▶ [WORK TO COMPLETE] Reproduce the lines word for word, from the line with "What do you" up to and including the last line, and leave the pictures out.

(Beginning of THE DATA)

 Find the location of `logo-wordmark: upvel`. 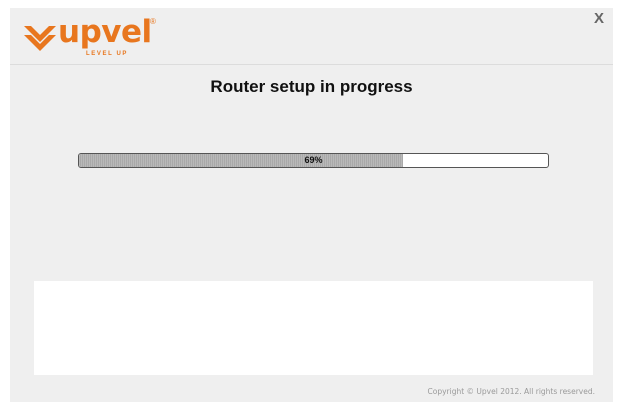

logo-wordmark: upvel is located at coordinates (105, 32).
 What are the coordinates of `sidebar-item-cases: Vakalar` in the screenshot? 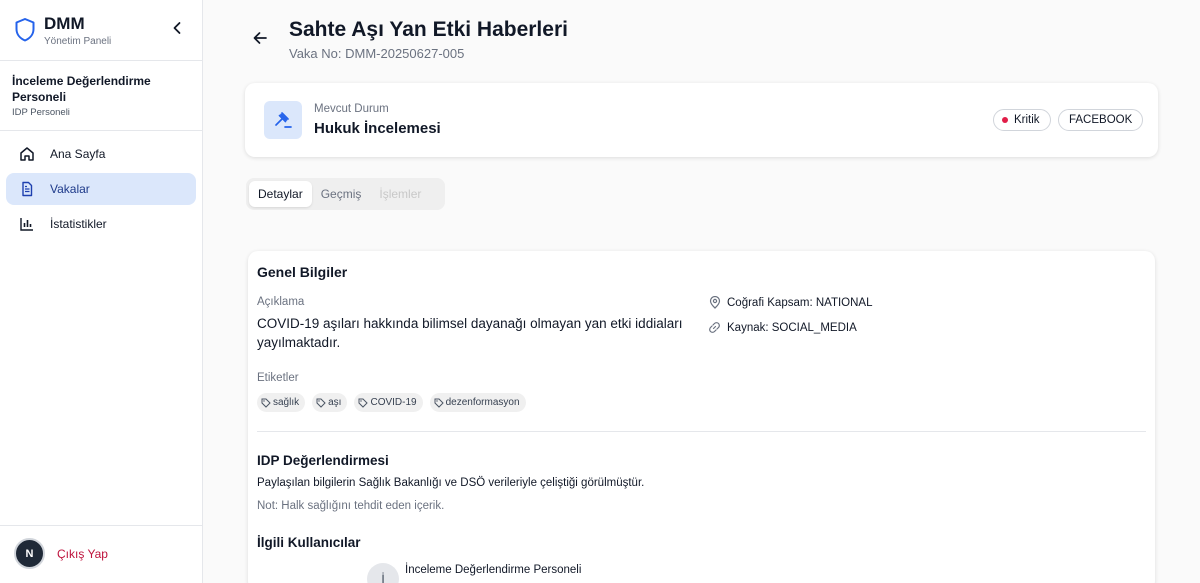 It's located at (101, 189).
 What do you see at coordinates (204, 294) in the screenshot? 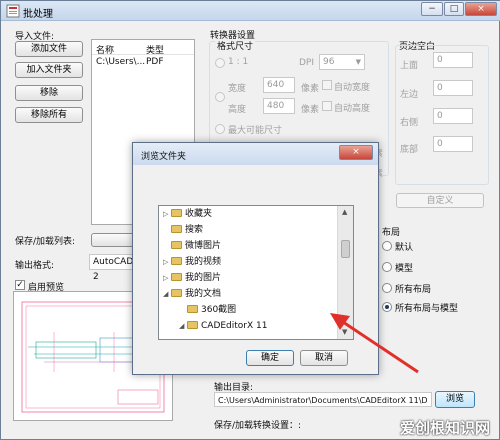
I see `tree-item-label: 我的文档` at bounding box center [204, 294].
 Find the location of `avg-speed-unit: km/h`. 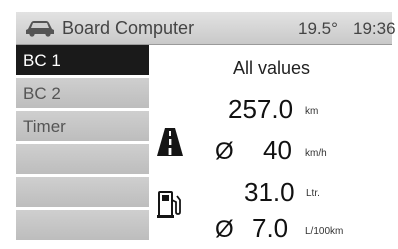

avg-speed-unit: km/h is located at coordinates (316, 154).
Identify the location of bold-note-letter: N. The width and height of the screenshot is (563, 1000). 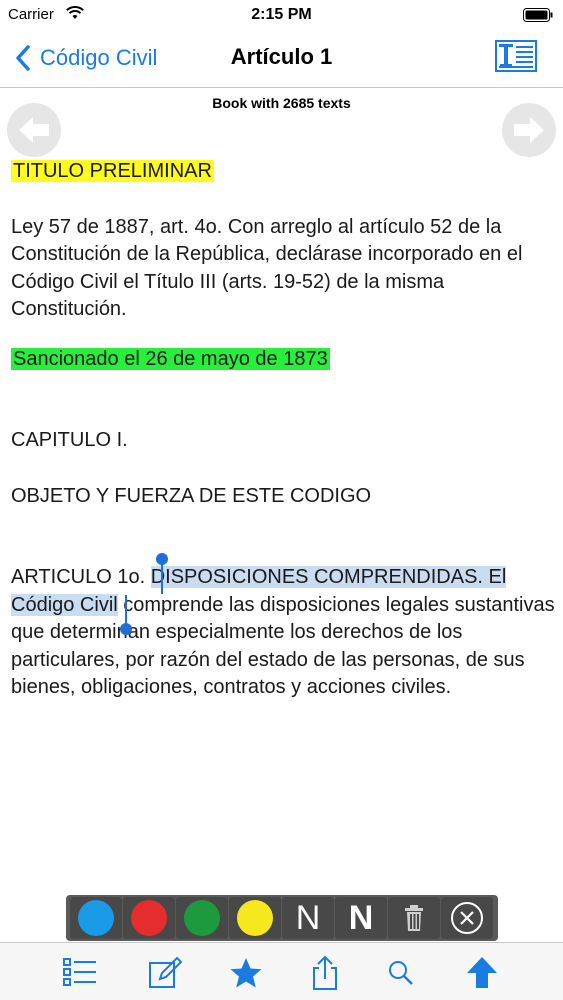
(361, 918).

(End of THE DATA)

▶ [WRITTEN ANSWER]
 What do you see at coordinates (204, 294) in the screenshot? 
I see `tree-item-label: 我的文档` at bounding box center [204, 294].
 Find the location of `avg-speed-unit: km/h`. 

avg-speed-unit: km/h is located at coordinates (316, 154).
Identify the location of bold-note-letter: N. The width and height of the screenshot is (563, 1000). 
(361, 918).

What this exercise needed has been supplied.